Intende quello dei Raeliani?


«Sì, proprio i Raeliani»


A questo punto, professore, mi faccia spendere qualche parola perché i nostri lettori capiscano di cosa parliamo. La setta è stata fondata da Claude Vorilhon, un giornalista francese che dice di aver incontrato un extraterrestre il quale gli avrebbe rivelato «la verità» sull’Antico e sul Nuovo Testamento. Che sarebbe questa: molti anni fa extraterrestri simili agli uomini hanno imparato a creare la vita in laboratorio; una parte degli abitanti del loro pianeta si è scandalizzata per la scoperta e ha costretto gli scienziati a proseguire le loro esperienze su un pianeta lontano, la Terra. Qui gli Elohim (cioè «coloro che sono venuti dal Cielo», secondo le parole della Bibbia) crearono gli uomini per clonazione a loro immagine e somiglianza.

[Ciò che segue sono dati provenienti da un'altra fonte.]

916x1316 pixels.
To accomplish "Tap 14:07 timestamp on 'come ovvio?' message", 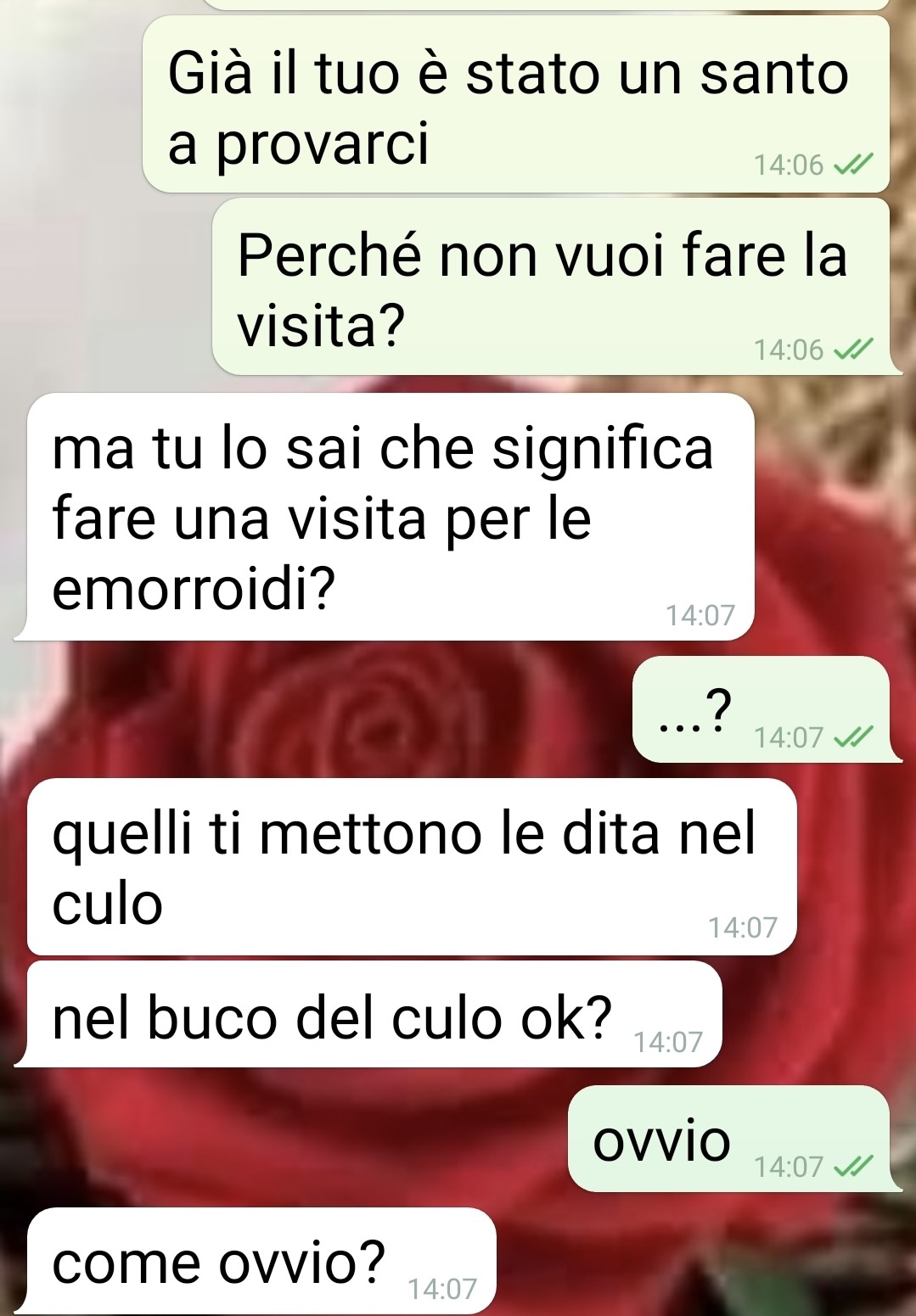I will pyautogui.click(x=442, y=1290).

Senza stare qui a raccontare tutta la storia del mondo secondo la versione di Vorilhon, che nel frattempo ha preso il nome di Rael, diciamo che gli Elohim del pianeta originale, per non perdere contatti con l’umanità, le hanno mandato via via dei messaggeri: Mosè, Gesù, Buddha, Maometto ed altri. È esatto fin qui, professore?

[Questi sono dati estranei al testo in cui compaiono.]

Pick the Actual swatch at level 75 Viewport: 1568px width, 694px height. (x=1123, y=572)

«In linea di massima sì. La continuazione della storia è che l’obiettivo dei Raeliani, che sono numerosi e hanno stabilito la loro base nel Canada francese, è di prepararsi alla venuta degli extraterrestri, prevista per il 2035, e per questo intendono creare un’ambasciata che li accolga. Ma il nucleo centrale della storia raccontata da Rael è che l’umanità è nata dal congiungimento tra alcuni Elohim con delle terrestri da essi stessi clonate. Come dire che la divinità creatrice – anche se gli Elhoim dei Raeliani non sono vere divinità, ma entità a noi superiori per la loro tecnologia avanzata – ha preso contatto con gli uomini. E che questo genere di contatto non sia tuttora disdegnato da questa religione lo dimostra il fatto che di recente è stato creato un apposito ordine femminile. Le elette di questo ordine hanno lo scopo di prendersi cura affettivamente e sessualmente degli Elhoim, quando verranno sulla Terra, e dei loro profeti prima della loro venuta. Siccome per il momento non ce ne sono altri in giro, il destinatario privilegiato di tante attenzioni rimane Rael».



Che credibilità dare a questa setta, professore?


«Diciamo che i Raeliani stanno cercando di interpretare in chiave ufologica l’intera storia dell’umanità. Non è una novità che alcuni vedano in Gesù un extraterrestre mandato a compiere una certa missione, completata la quale è stato trasportato sul suo pianeta d’origine. La resurrezione di Gesù è interpretata infatti come il suo rientro. La stessa stella che guida i Magi non sarebbe altro che un’astronave, e un’astronave sarebbe il carro di fuoco guidato dagli angeli che nelle Scritture appare spesso in cielo. E potremmo continuare all’infinito. Il problema invece è un altro…».



Quale?


«Che certa ufologia sta diventando una specie di religione che ingloba tutte le altre, quasi un modo per spiegare le varie tradizioni religiose, compresa quella biblica. Dal punto di vista della storia delle religioni, si tratta di un fenomeno molto interessante, anche se con i tratti del déjà-vu: sono due o tremila anni che registriamo i rapporti sessuali delle entità divine, dei e dee, con gli esseri umani. La mitologia ne è piena: pensi alle avventure di Giove, per esempio. O a quelle degli angeli peccatori con «le figlie degli uomini», secondo la Bibbia, e poi dei diavoli con le streghe.


Nel Cristianesimo, il congiungimento lecito con la divinità è estasi, amore mistico, che ahimè alcuni cercano di interpretare con vari strumenti, dalla psicoanalisi all’ufologia, e con risultati a dir poco discutibili. Io prendo in esame questi sforzi per cercare di capire, ma continuo a rimanere della mia opinione: c’è un solo modo per interpretare le Scritture, ed è quello di spogliarsi delle certezze moderne e fare un salto indietro di due o tremila anni per cercare di rileggerle con le cognizioni di quei tempi. La chiave dei misteri sta lì, non su un lettino freudiano o su un’astronave. E nemmeno, temo, tra le braccia di fanciulle incaricate di preparare piacevolmente l’arrivo dei nostri progenitori extraterrestri».